● Stated task
Copy out every one of the records below verbatim, line for line, with no changes.
------------------------------------------------------------------------
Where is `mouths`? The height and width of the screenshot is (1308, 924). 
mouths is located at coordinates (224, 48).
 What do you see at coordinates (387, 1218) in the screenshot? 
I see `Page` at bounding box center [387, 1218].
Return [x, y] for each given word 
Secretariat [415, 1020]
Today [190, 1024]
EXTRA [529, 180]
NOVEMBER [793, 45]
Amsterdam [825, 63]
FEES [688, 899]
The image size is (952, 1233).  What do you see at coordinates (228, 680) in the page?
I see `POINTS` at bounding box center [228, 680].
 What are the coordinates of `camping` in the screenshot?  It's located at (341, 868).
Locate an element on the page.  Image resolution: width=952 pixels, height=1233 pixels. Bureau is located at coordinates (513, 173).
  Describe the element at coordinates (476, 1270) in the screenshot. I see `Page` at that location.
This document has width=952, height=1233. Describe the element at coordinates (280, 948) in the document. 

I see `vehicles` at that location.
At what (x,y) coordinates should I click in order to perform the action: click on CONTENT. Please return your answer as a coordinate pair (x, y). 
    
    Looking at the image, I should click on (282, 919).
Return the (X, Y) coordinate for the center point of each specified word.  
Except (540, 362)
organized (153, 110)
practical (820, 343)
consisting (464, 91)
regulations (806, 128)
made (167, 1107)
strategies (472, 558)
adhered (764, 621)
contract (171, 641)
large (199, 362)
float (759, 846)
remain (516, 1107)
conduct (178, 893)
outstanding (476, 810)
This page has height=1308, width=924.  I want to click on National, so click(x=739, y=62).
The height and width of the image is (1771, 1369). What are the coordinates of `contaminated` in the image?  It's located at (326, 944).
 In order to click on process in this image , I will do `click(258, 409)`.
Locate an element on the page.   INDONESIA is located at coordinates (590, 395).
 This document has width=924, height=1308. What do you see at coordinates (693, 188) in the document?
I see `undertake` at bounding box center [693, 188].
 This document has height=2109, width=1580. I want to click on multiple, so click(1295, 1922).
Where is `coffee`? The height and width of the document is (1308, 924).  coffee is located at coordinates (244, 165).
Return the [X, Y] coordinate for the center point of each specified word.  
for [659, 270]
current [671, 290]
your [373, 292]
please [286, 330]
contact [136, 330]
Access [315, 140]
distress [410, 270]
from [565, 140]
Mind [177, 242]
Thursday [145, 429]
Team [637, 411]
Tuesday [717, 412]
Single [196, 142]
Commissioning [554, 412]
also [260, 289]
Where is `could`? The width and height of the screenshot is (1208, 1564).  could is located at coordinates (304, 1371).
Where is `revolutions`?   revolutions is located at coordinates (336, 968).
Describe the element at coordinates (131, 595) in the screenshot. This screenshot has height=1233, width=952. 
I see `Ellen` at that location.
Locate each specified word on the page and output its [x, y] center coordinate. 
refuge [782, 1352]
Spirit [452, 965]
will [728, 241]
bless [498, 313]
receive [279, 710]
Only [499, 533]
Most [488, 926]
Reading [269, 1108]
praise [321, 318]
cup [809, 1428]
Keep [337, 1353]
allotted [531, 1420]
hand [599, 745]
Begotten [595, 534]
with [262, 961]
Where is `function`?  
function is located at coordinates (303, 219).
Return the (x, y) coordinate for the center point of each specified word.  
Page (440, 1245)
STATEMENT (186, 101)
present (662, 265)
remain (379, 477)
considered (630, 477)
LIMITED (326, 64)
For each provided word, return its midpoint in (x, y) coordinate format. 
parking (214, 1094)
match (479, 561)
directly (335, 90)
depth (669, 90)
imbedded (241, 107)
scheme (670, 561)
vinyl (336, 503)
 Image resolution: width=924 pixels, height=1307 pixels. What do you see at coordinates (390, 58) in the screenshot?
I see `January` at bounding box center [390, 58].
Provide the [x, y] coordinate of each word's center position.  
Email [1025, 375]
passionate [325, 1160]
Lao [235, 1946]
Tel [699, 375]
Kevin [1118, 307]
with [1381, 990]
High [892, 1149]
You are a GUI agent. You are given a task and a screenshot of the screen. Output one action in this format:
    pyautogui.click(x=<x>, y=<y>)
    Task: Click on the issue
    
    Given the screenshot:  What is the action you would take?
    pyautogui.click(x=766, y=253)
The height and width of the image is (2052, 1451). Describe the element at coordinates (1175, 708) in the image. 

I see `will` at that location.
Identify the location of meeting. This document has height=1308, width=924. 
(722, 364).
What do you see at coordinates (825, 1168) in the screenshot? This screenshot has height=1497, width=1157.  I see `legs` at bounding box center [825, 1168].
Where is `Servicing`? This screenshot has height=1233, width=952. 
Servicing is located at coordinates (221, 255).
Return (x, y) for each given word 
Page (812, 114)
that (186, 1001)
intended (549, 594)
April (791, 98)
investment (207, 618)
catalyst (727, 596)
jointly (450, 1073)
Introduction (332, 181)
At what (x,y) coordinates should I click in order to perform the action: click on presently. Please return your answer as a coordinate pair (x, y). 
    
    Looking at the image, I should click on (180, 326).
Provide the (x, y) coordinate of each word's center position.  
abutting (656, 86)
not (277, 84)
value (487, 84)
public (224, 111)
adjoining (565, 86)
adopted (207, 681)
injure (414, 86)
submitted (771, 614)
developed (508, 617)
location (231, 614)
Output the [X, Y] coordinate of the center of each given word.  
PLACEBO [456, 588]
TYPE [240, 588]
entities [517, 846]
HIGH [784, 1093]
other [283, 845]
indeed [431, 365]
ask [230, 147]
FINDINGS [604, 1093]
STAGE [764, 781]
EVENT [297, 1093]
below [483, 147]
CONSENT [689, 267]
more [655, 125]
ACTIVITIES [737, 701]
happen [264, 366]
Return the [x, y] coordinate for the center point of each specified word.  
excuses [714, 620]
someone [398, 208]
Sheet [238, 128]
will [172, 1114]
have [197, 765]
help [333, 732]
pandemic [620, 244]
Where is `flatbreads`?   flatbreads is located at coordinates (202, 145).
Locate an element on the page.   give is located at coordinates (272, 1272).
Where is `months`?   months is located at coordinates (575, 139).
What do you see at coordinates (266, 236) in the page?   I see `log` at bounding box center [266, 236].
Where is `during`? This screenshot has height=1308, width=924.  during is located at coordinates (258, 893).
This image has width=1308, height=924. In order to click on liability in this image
------------------------------------------------------------------------
● Problem solution
Where is `mouths`? The height and width of the screenshot is (1308, 924). 
mouths is located at coordinates (224, 48).
 What do you see at coordinates (387, 1218) in the screenshot? 
I see `Page` at bounding box center [387, 1218].
Return [x, y] for each given word 
Secretariat [415, 1020]
Today [190, 1024]
EXTRA [529, 180]
NOVEMBER [793, 45]
Amsterdam [825, 63]
FEES [688, 899]
The image size is (952, 1233).  What do you see at coordinates (228, 680) in the page?
I see `POINTS` at bounding box center [228, 680].
 What are the coordinates of `camping` in the screenshot?  It's located at (341, 868).
Locate an element on the page.  Image resolution: width=952 pixels, height=1233 pixels. Bureau is located at coordinates (513, 173).
  Describe the element at coordinates (476, 1270) in the screenshot. I see `Page` at that location.
This document has width=952, height=1233. Describe the element at coordinates (280, 948) in the document. 

I see `vehicles` at that location.
At what (x,y) coordinates should I click in order to perform the action: click on CONTENT. Please return your answer as a coordinate pair (x, y). 
    
    Looking at the image, I should click on (282, 919).
Return the (X, Y) coordinate for the center point of each specified word.  
Except (540, 362)
organized (153, 110)
practical (820, 343)
consisting (464, 91)
regulations (806, 128)
made (167, 1107)
strategies (472, 558)
adhered (764, 621)
contract (171, 641)
large (199, 362)
float (759, 846)
remain (516, 1107)
conduct (178, 893)
outstanding (476, 810)
This page has height=1308, width=924.  I want to click on National, so click(x=739, y=62).
The height and width of the image is (1771, 1369). What are the coordinates of `contaminated` in the image?  It's located at (326, 944).
 In order to click on process in this image , I will do `click(258, 409)`.
Locate an element on the page.   INDONESIA is located at coordinates (590, 395).
 This document has width=924, height=1308. What do you see at coordinates (693, 188) in the document?
I see `undertake` at bounding box center [693, 188].
 This document has height=2109, width=1580. I want to click on multiple, so click(1295, 1922).
Where is `coffee`? The height and width of the document is (1308, 924).  coffee is located at coordinates (244, 165).
Return the [X, Y] coordinate for the center point of each specified word.  
for [659, 270]
current [671, 290]
your [373, 292]
please [286, 330]
contact [136, 330]
Access [315, 140]
distress [410, 270]
from [565, 140]
Mind [177, 242]
Thursday [145, 429]
Team [637, 411]
Tuesday [717, 412]
Single [196, 142]
Commissioning [554, 412]
also [260, 289]
Where is `could`? The width and height of the screenshot is (1208, 1564).  could is located at coordinates (304, 1371).
Where is `revolutions`?   revolutions is located at coordinates (336, 968).
Describe the element at coordinates (131, 595) in the screenshot. This screenshot has height=1233, width=952. 
I see `Ellen` at that location.
Locate each specified word on the page and output its [x, y] center coordinate. 
refuge [782, 1352]
Spirit [452, 965]
will [728, 241]
bless [498, 313]
receive [279, 710]
Only [499, 533]
Most [488, 926]
Reading [269, 1108]
praise [321, 318]
cup [809, 1428]
Keep [337, 1353]
allotted [531, 1420]
hand [599, 745]
Begotten [595, 534]
with [262, 961]
Where is `function`?  
function is located at coordinates (303, 219).
Return the (x, y) coordinate for the center point of each specified word.  
Page (440, 1245)
STATEMENT (186, 101)
present (662, 265)
remain (379, 477)
considered (630, 477)
LIMITED (326, 64)
For each provided word, return its midpoint in (x, y) coordinate format. 
parking (214, 1094)
match (479, 561)
directly (335, 90)
depth (669, 90)
imbedded (241, 107)
scheme (670, 561)
vinyl (336, 503)
 Image resolution: width=924 pixels, height=1307 pixels. What do you see at coordinates (390, 58) in the screenshot?
I see `January` at bounding box center [390, 58].
Provide the [x, y] coordinate of each word's center position.  
Email [1025, 375]
passionate [325, 1160]
Lao [235, 1946]
Tel [699, 375]
Kevin [1118, 307]
with [1381, 990]
High [892, 1149]
You are a GUI agent. You are given a task and a screenshot of the screen. Output one action in this format:
    pyautogui.click(x=<x>, y=<y>)
    Task: Click on the issue
    
    Given the screenshot:  What is the action you would take?
    pyautogui.click(x=766, y=253)
The height and width of the image is (2052, 1451). Describe the element at coordinates (1175, 708) in the image. 

I see `will` at that location.
Identify the location of meeting. This document has height=1308, width=924. 
(722, 364).
What do you see at coordinates (825, 1168) in the screenshot? This screenshot has height=1497, width=1157.  I see `legs` at bounding box center [825, 1168].
Where is `Servicing`? This screenshot has height=1233, width=952. 
Servicing is located at coordinates (221, 255).
Return (x, y) for each given word 
Page (812, 114)
that (186, 1001)
intended (549, 594)
April (791, 98)
investment (207, 618)
catalyst (727, 596)
jointly (450, 1073)
Introduction (332, 181)
At what (x,y) coordinates should I click in order to perform the action: click on presently. Please return your answer as a coordinate pair (x, y). 
    
    Looking at the image, I should click on (180, 326).
Provide the (x, y) coordinate of each word's center position.  
abutting (656, 86)
not (277, 84)
value (487, 84)
public (224, 111)
adjoining (565, 86)
adopted (207, 681)
injure (414, 86)
submitted (771, 614)
developed (508, 617)
location (231, 614)
Output the [X, Y] coordinate of the center of each given word.  
PLACEBO [456, 588]
TYPE [240, 588]
entities [517, 846]
HIGH [784, 1093]
other [283, 845]
indeed [431, 365]
ask [230, 147]
FINDINGS [604, 1093]
STAGE [764, 781]
EVENT [297, 1093]
below [483, 147]
CONSENT [689, 267]
more [655, 125]
ACTIVITIES [737, 701]
happen [264, 366]
Return the [x, y] coordinate for the center point of each specified word.  
excuses [714, 620]
someone [398, 208]
Sheet [238, 128]
will [172, 1114]
have [197, 765]
help [333, 732]
pandemic [620, 244]
Where is `flatbreads`?   flatbreads is located at coordinates (202, 145).
Locate an element on the page.   give is located at coordinates (272, 1272).
Where is `months`?   months is located at coordinates (575, 139).
What do you see at coordinates (266, 236) in the page?   I see `log` at bounding box center [266, 236].
Where is `during`? This screenshot has height=1308, width=924.  during is located at coordinates (258, 893).
This image has width=1308, height=924. In order to click on liability in this image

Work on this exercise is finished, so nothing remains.